Направили меня на склад металлолома на Хорошевском шоссе. Я должен был таскать и сортировать железо различного формата, трубы всевозможных диаметров и т. д. Единственное, что мне запомнилось оттуда, — маленький эпизод. Мать давала мне с собой кусок хлеба (черного, конечно; белого хлеба я ни разу не видел за всю войну), граммов двести, завернутый в белую тряпочку. Это был мой обед, и полдня я работал, перетаскивая железо, и время от времени посматривал на хлеб в тряпочке, положенный где-нибудь на груду металла так, чтобы было видно и чтобы предвкушать удовольствие, которое я получу, когда решу, что настало обеденное время.

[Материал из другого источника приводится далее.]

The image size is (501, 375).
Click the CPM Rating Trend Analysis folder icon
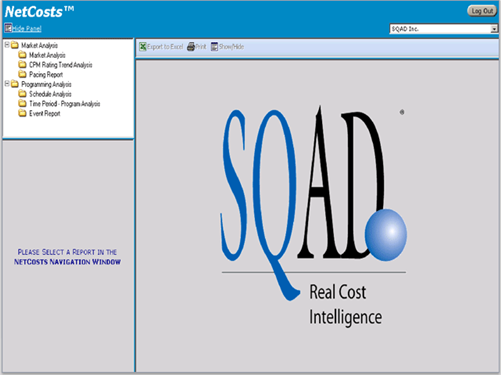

Рабочий день во время войны повсюду был двенадцатичасовой, и я терпеливо ждал с начала работы, с восьми часов, примерно до часу дня, прежде чем не спеша, со вкусом сжевать «обед». И вот однажды я задел трубой лист металла, на котором лежал хлеб, и он упал в расщелину между двумя громадными грудами листового железа. Я смотрел на белую тряпочку, лежавшую далеко внизу на земле, и плакал так, как, наверное, не доводилось плакать с самого раннего детства.
Недели через три я вернулся в сапожную мастерскую, но мне сразу дали понять, что я — кандидат на следующую отправку на трудфронт. Я тут же взял расчет.
Перспектива опять что-то грузить или таскать совсем не улыбалась мне хотя бы потому, что физически я уже здорово ослаб от недоедания, почти «дошел», как тогда говорили, и в этом была проблема моего трудоустройства. С одной стороны, тяжелый физический труд мог совсем доконать меня, с другой — нужна была рабочая карточка, а не «служащая», лишние сто граммов хлеба в день значили просто невообразимо много. Что же делать?